The Bush administration claims to have implemented 95 percent of the supply-side, industry friendly recommendations of Vice President Dick Cheney's National Energy Policy Task Force, but that is not providing short-term relief for high gas prices, nor is it likely to be a long term-solution to the problem of a petroleum-based economy depending on a dwindling supply of oil. This summer's record gasoline prices and oil industry profits reinforce the concern that the Bush administration's policy has not benefited the consumer or the nation.
It is time for a change in energy policy. The United States needs a longer-term and bolder strategy to address its oil addiction. The efficiency measures that have been blocked by congressional leadership will do much more to solve our oil problem than drilling -- five to 10 times as much.
As members of Congress travel through their districts during summer recess, they are likely to find that their constituents are extremely upset about U.S. energy policy. Our poll shows more than four-fifths of those surveyed are concerned about gasoline prices and three-quarters are concerned about importing oil from the Mideast. It is hoped that, after they get an earful, the rank-and-file members of Congress will return to Washington and convince the leadership to allow the critical fuel economy bills to be put to a vote.
Energy bills
-- The Vehicle and Fuel Choices for American Security Act, S2025 (Brownback and Bayh), calls for reducing America's oil consumption by 10 million barrels per day over the next quarter century. Similar legislation has been introduced in the House: the Fuel Choices for American Security Act of 2005, HR4409, (Kingston and Engel).

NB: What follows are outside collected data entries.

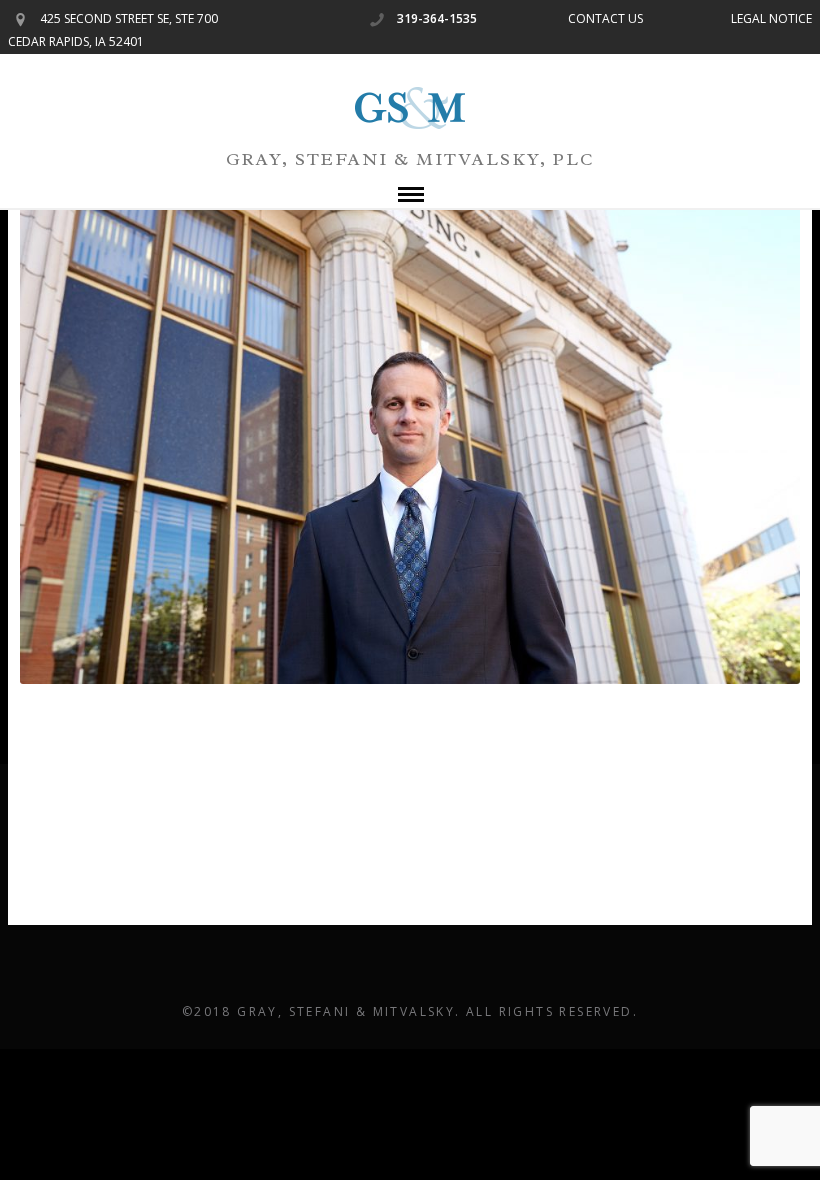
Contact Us (605, 18)
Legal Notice (771, 18)
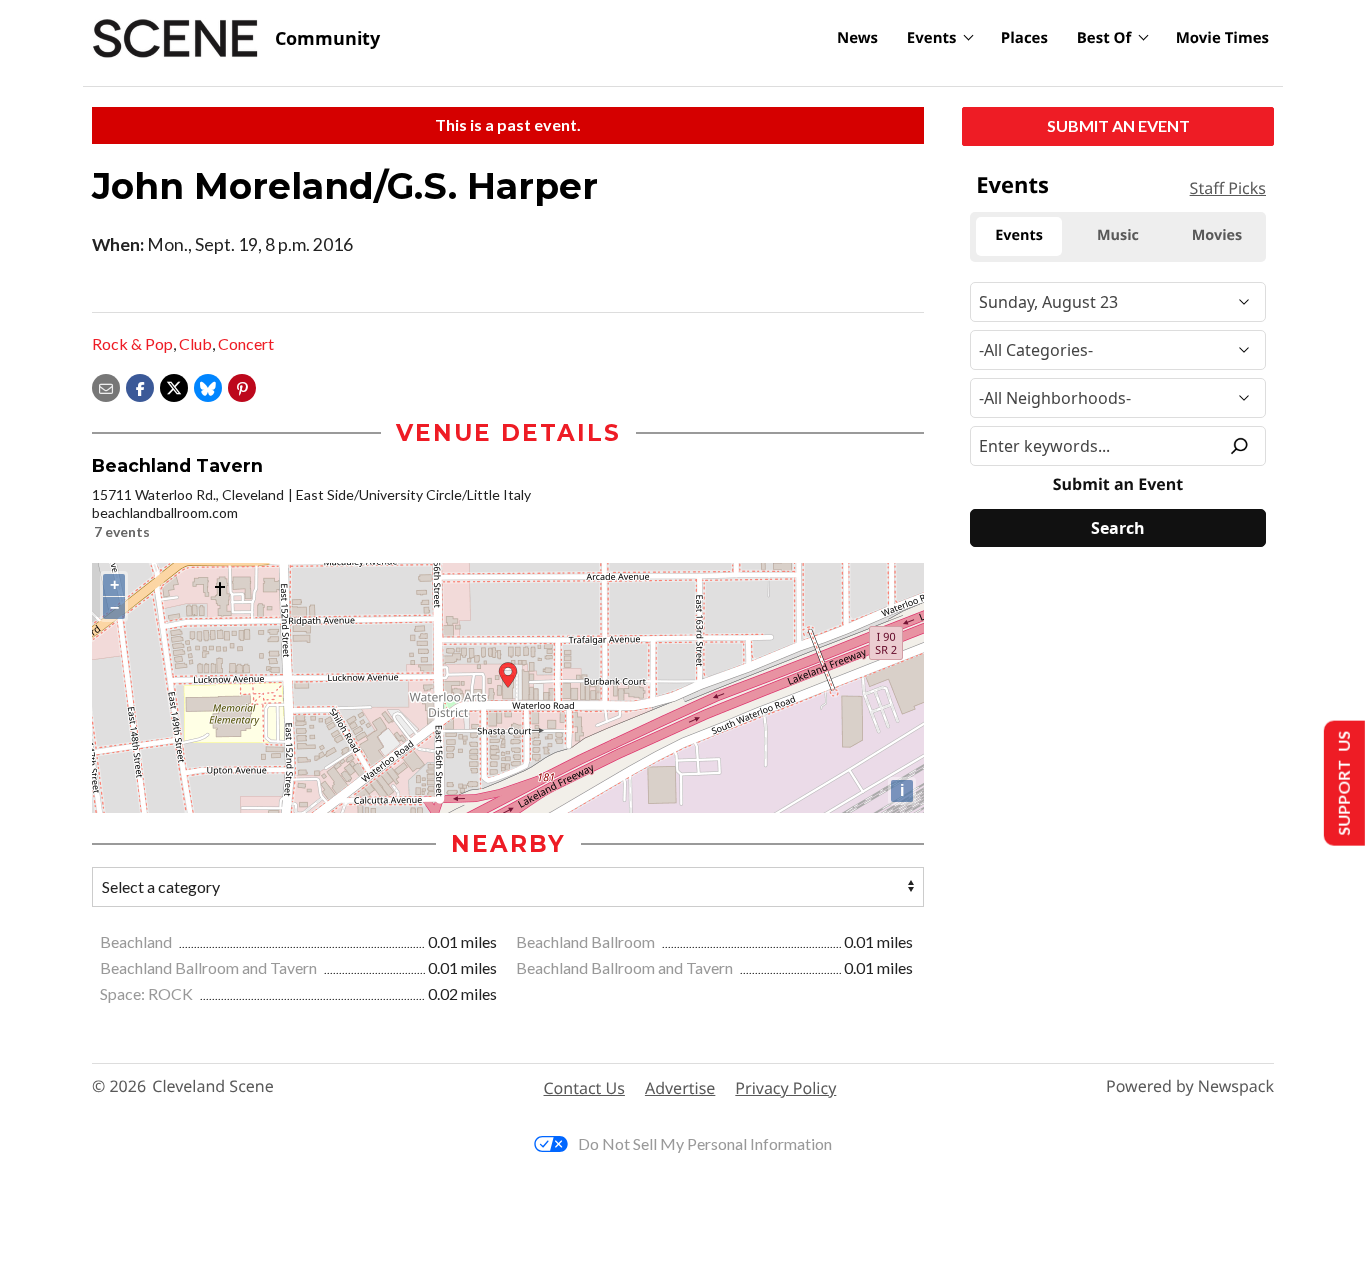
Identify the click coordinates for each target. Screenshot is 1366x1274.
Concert (246, 343)
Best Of (1104, 38)
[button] (242, 385)
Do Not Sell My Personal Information (705, 1143)
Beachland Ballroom (587, 941)
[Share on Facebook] (140, 385)
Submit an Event (1118, 125)
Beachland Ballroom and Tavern (210, 967)
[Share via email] (106, 385)
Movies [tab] (1217, 235)
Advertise (680, 1088)
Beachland (137, 941)
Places (1024, 38)
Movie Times (1222, 38)
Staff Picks (1228, 188)
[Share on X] (174, 385)
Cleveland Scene (213, 1086)
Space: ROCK (148, 993)
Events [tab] (1019, 235)
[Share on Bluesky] (208, 385)
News (857, 38)
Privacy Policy (785, 1088)
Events (932, 38)
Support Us (1342, 783)
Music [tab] (1118, 235)
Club (195, 343)
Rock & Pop (132, 343)
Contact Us (584, 1088)
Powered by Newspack (1190, 1086)
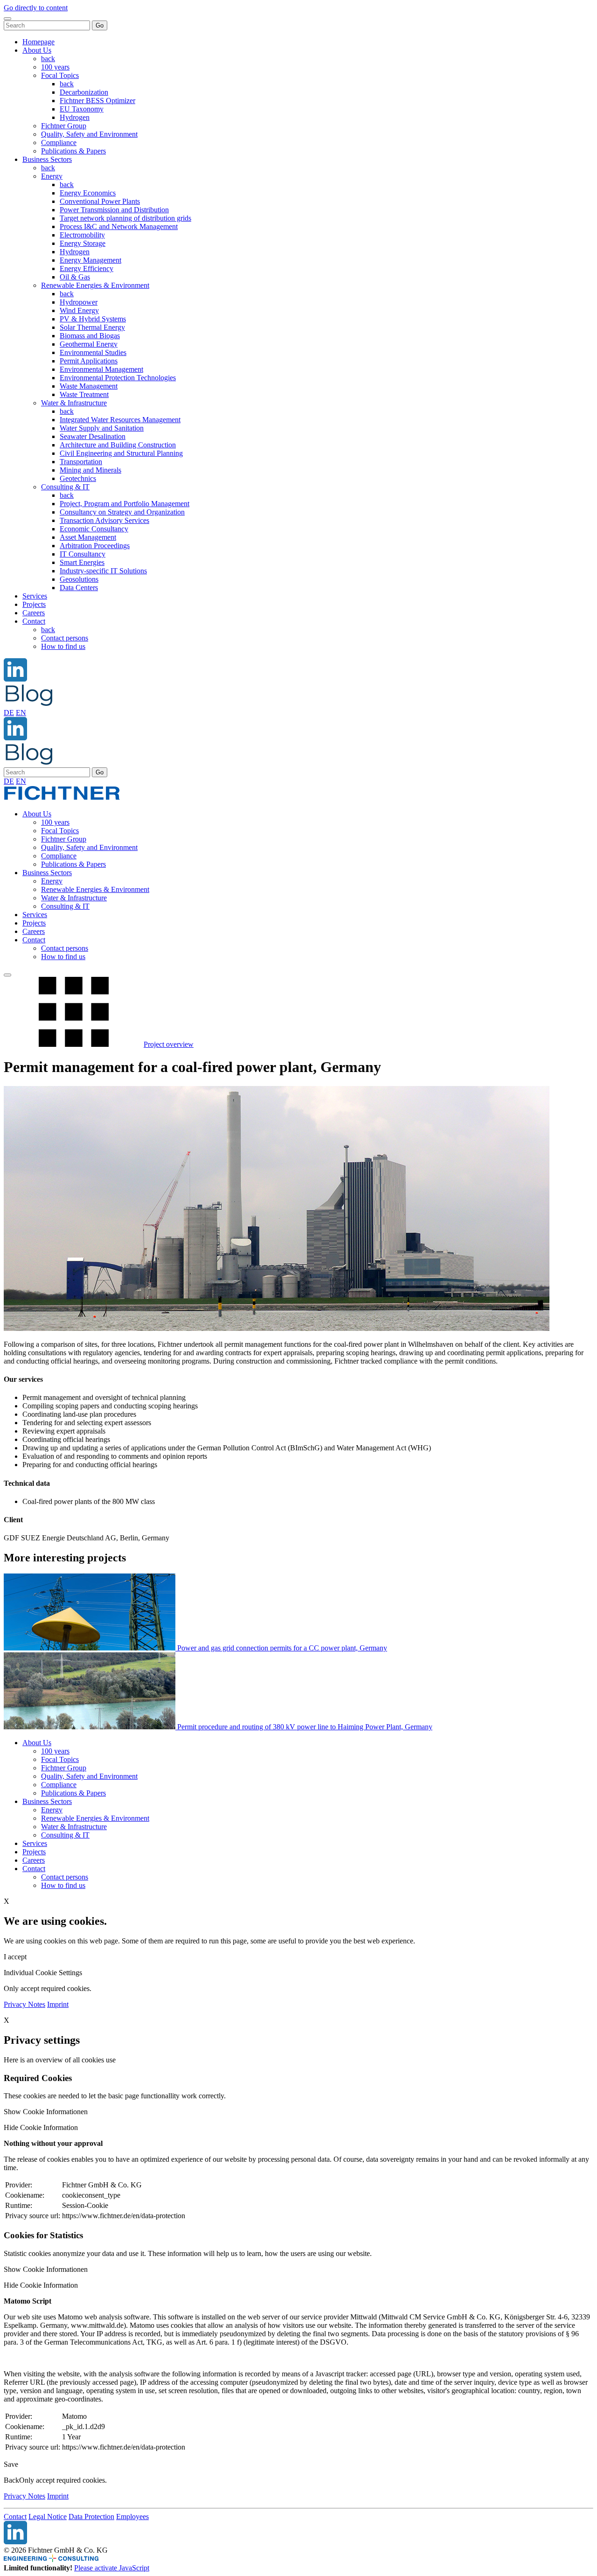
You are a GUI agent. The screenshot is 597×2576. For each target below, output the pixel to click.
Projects (34, 604)
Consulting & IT (65, 487)
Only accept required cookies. (63, 2480)
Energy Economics (88, 193)
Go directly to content (36, 8)
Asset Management (88, 537)
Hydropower (78, 302)
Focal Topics (60, 75)
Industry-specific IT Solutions (103, 571)
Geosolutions (79, 579)
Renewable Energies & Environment (95, 285)
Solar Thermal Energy (92, 327)
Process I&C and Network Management (119, 226)
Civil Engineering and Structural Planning (121, 453)
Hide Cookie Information (41, 2127)
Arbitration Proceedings (95, 546)
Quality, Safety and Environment (89, 134)
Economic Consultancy (94, 529)
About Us (36, 50)
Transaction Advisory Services (104, 520)
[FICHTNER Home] (62, 798)
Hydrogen (75, 117)
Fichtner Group (63, 126)
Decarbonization (84, 92)
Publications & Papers (73, 151)
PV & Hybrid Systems (93, 319)
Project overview (169, 1044)
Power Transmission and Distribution (114, 210)
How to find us (63, 646)
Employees (132, 2516)
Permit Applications (89, 361)
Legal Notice (47, 2516)
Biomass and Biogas (90, 336)
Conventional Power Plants (100, 201)
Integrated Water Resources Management (120, 420)
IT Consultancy (82, 554)
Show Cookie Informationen (46, 2112)
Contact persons (64, 638)
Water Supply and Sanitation (102, 428)
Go (100, 25)
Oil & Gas (75, 277)
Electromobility (82, 235)
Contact (33, 621)
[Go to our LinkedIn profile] (15, 679)
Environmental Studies (93, 352)
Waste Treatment (84, 394)
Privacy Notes (24, 2004)
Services (34, 596)
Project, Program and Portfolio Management (124, 504)
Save (11, 2464)
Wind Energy (79, 310)
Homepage (38, 42)
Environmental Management (101, 369)
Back (11, 2480)
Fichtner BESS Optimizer (97, 100)
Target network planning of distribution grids (125, 218)
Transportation (81, 462)
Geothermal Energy (89, 344)
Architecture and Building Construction (118, 445)
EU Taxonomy (82, 109)
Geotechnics (78, 478)
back (48, 59)
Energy (51, 176)
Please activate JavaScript (111, 2568)
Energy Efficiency (86, 268)
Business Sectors (47, 159)
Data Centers (79, 588)
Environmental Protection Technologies (118, 378)
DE (9, 713)
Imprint (58, 2004)
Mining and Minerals (90, 470)
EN (21, 713)
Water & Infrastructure (74, 403)
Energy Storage (82, 243)
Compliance (58, 142)
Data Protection (91, 2516)
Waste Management (89, 386)
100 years (55, 67)
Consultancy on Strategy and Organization (122, 512)
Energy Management (90, 260)
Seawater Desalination (92, 436)
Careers (33, 613)
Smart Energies (82, 562)
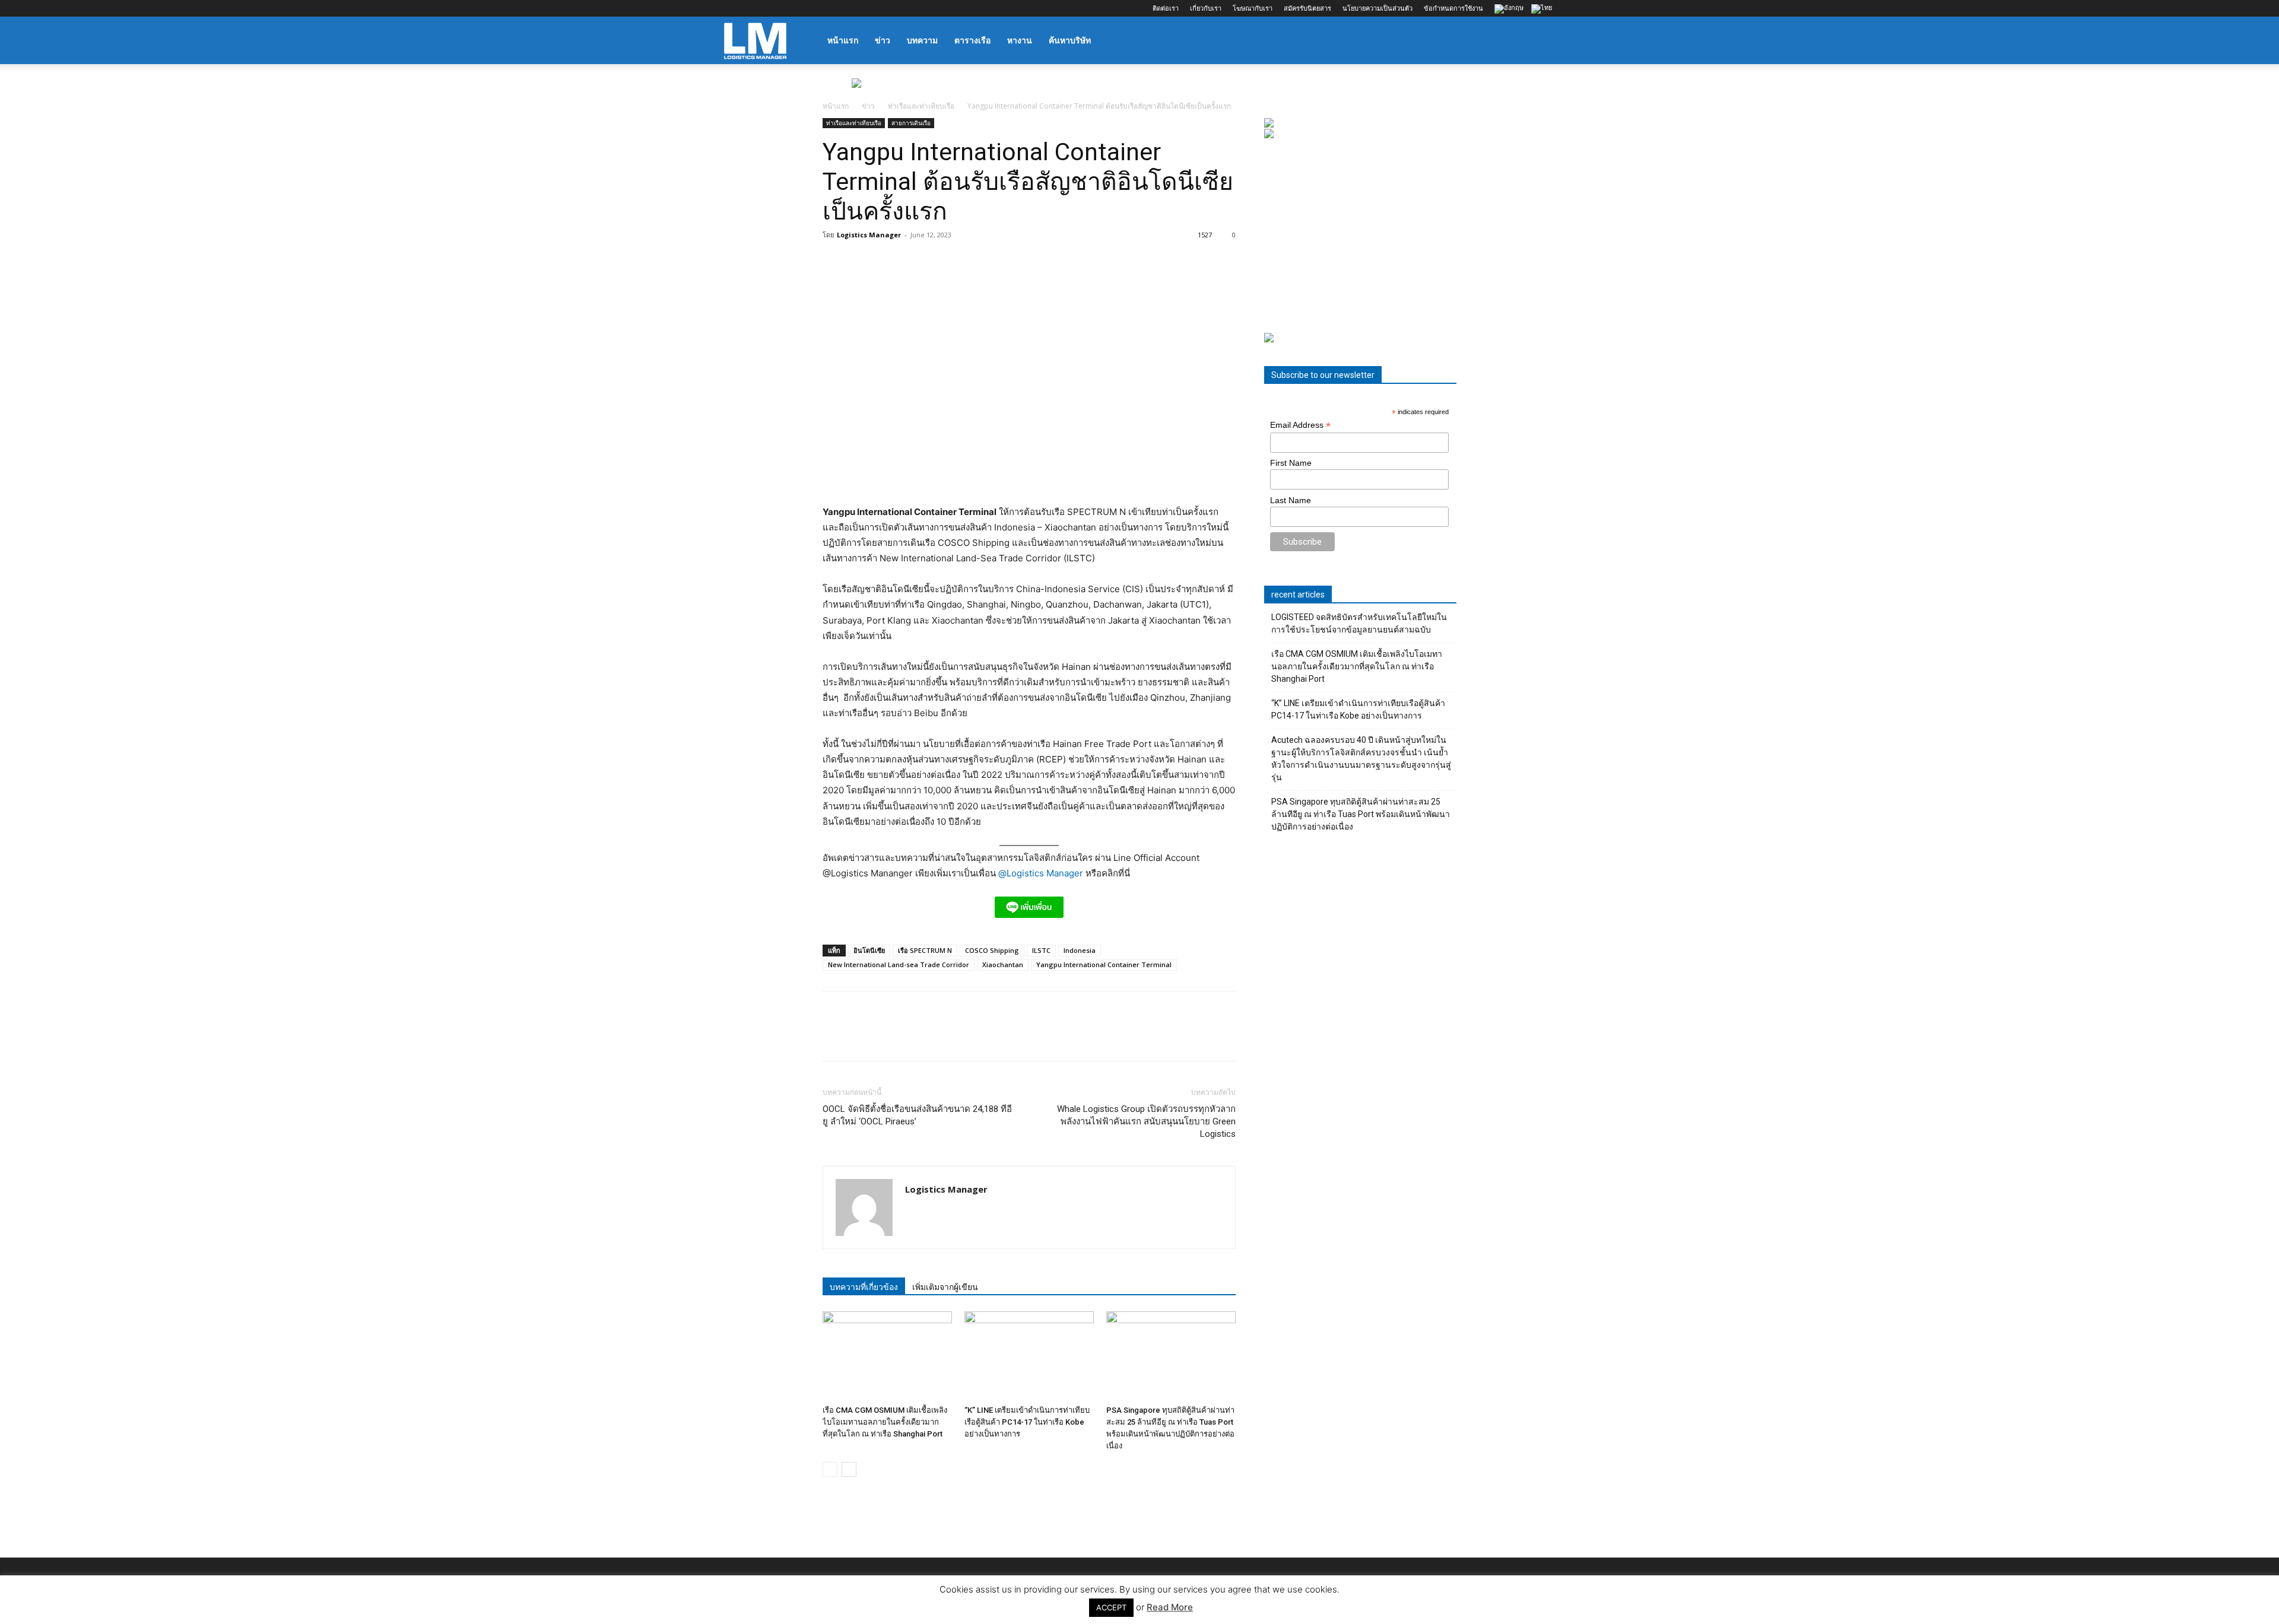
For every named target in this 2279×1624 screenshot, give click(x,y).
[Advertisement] (1360, 236)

-- The Ten in Ten Fuel Economy Act, S3543 (Feinstein and Snowe), and HR3762, (Boelhert and Markey), would require about a10 mpg increase in the fuel efficiency of cars and trucks over the next 10 years. The Fuel Economy Reform Act of 2006, S3694, (Lugar and Obama) would extend that rate of improvement into the future, achieving about a doubling of the fuel economy of autos and light trucks over a quarter of a century.
-- The Oil and Gas Industry Antitrust Act of 2006, S2557, (Specter and Kohl) would allow the formation of a joint task force of federal and state attorneys general to monitor the structure, conduct and performance of gasoline markets. The Oil and Gas Traders Oversight Act of 2006, S2642, (Feinstein and Snowe, Levin and Cantwell) would give the Commodity Futures Trading Commission oversight authority over unregulated energy futures.
Mark Cooper is the research director of the Consumer Federation of America, a nonprofit association of 300 consumer groups, with a combined membership of more than 50 million people.